→ Records to process

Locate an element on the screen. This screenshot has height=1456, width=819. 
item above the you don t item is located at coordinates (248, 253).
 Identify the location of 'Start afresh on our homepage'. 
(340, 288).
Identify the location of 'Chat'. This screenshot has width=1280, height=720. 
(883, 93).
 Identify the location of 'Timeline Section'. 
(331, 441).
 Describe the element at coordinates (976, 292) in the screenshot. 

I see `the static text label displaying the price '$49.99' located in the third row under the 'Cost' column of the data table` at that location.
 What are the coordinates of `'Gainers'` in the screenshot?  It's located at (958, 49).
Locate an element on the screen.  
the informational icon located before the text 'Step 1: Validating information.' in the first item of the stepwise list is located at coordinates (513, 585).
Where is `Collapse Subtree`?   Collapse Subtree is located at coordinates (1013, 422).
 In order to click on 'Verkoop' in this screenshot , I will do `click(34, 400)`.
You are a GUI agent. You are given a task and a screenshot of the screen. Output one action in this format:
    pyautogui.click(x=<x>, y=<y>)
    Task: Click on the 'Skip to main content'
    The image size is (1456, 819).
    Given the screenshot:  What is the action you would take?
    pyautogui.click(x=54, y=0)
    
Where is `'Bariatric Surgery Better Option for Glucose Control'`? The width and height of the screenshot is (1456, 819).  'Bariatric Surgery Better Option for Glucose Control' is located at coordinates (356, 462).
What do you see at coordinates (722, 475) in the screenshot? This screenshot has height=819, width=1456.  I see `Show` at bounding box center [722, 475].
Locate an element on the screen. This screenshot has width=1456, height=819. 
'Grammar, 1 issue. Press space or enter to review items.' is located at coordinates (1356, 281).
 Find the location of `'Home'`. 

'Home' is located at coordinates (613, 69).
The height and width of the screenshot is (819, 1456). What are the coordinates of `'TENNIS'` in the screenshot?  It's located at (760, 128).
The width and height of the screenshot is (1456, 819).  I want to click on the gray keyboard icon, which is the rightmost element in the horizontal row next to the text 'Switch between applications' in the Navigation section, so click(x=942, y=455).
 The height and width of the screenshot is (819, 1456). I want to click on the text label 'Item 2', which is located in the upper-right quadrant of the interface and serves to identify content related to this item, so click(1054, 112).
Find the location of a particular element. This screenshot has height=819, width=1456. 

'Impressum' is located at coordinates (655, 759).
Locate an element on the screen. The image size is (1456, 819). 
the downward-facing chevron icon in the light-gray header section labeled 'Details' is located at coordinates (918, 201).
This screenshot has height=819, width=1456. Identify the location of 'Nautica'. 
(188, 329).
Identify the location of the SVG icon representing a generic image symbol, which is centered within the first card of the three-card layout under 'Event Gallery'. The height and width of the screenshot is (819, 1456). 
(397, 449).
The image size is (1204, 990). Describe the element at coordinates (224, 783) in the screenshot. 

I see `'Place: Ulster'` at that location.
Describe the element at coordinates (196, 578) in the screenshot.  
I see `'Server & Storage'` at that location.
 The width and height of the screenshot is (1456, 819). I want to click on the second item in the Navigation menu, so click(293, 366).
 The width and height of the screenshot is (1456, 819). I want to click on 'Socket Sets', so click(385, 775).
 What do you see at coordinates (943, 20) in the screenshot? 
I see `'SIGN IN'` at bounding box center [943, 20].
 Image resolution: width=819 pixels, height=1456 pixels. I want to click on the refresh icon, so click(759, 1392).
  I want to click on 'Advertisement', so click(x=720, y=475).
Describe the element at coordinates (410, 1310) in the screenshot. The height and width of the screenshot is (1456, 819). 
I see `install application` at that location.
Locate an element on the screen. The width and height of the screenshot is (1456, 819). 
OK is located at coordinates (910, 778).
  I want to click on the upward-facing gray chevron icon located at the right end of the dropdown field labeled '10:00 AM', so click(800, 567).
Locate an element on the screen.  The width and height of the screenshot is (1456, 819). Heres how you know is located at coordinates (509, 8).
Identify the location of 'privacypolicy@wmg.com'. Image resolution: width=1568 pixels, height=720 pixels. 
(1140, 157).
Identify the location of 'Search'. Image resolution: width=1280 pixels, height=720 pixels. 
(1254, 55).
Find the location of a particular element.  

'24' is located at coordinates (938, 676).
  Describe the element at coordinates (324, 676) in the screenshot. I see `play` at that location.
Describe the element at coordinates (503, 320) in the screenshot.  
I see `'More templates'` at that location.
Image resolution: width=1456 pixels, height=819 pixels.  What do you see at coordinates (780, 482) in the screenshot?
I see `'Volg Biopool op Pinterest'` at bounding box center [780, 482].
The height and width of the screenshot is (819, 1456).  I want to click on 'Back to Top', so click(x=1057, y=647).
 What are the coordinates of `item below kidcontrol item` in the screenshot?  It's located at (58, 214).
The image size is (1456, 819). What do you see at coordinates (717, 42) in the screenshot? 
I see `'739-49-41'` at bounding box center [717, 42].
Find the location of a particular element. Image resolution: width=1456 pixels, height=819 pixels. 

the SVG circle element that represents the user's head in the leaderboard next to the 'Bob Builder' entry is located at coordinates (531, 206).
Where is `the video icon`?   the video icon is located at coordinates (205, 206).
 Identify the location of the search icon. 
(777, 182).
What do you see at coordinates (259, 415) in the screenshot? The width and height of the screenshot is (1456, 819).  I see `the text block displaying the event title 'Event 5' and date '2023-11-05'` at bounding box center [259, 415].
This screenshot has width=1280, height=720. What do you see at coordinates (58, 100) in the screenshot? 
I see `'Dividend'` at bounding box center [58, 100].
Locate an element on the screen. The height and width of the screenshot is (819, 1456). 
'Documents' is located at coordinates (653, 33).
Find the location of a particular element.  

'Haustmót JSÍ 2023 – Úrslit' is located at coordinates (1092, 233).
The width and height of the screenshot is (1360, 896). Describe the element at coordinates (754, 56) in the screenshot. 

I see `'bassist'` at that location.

→ Written request
Copy out the entries from the very start through the line containing "(331, 441).", including that line.

→ Answer to the task
Locate an element on the screen. This screenshot has height=1456, width=819. 
item above the you don t item is located at coordinates (248, 253).
 Identify the location of 'Start afresh on our homepage'. 
(340, 288).
Identify the location of 'Chat'. This screenshot has width=1280, height=720. 
(883, 93).
 Identify the location of 'Timeline Section'. 
(331, 441).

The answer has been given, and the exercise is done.